Colorectal Cancer Screening at the Nexus of HIV, Minority Statuses, and Cultural Safety.

Abstract

BACKGROUND:

The incidence of non-AIDS-defining cancers has increased significantly among persons living with HIV (PLHIV). Screening education is recommended.

PURPOSE:

Social learning, minority stress, and cultural safety theories informed this pilot to assess the feasibility of a colorectal cancer screening intervention targeted to PLHIV, with additional tailoring for relevance to Native Hawaiians, a group with low participation in cancer screening.

METHOD:

The targeted education included behavioral modeling and barriers counseling in a culturally safe environment.
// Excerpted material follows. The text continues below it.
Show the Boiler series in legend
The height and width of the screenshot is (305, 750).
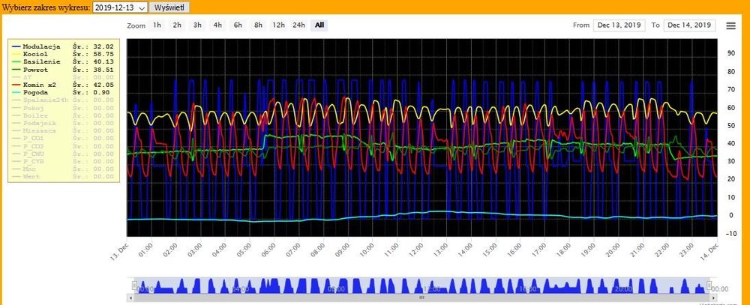click(x=35, y=116)
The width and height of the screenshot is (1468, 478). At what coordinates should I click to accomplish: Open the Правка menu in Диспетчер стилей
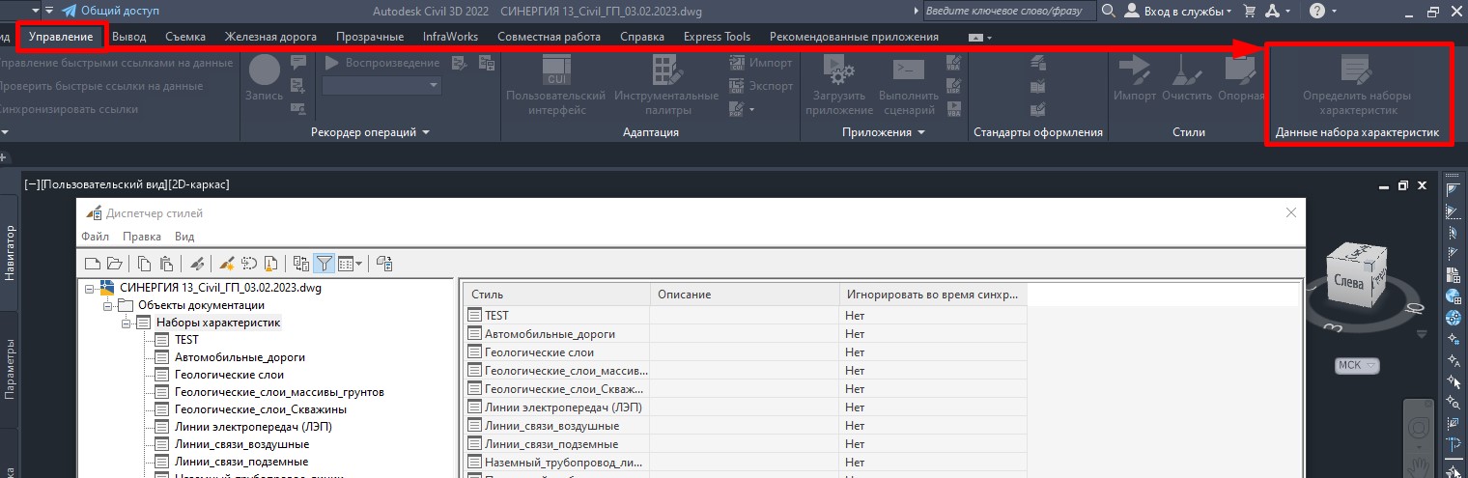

Using a 2-group, pre/posttest design, AIDS service organizations were randomized to culturally responsive or standard education. AIDS service organizations consumers recruited through venue-based promotions were the unit of analysis. Knowledge-attitudes-practices, fecal occult blood test screening completion, and intervention feasibility were measured.

RESULTS:

Treatment arm participants, regardless of ethnicity, adhered to fecal occult blood test instructions and achieved increases in screening knowledge, attitudes, and practices. Relevance and acceptability of the educational intervention were endorsed.

DISCUSSION:

The culturally responsive intervention was successful in this group of PLHIV. Additional tailoring may be needed to reach PLHIV who do not participate in organizational activities.

CONCLUSION/TRANSLATION TO HEALTH EDUCATION PRACTICE:

This culturally responsive intervention shows promise for efficacy testing in a broader PLHIV population. Constituent-involving strategies were central to its development and delivery.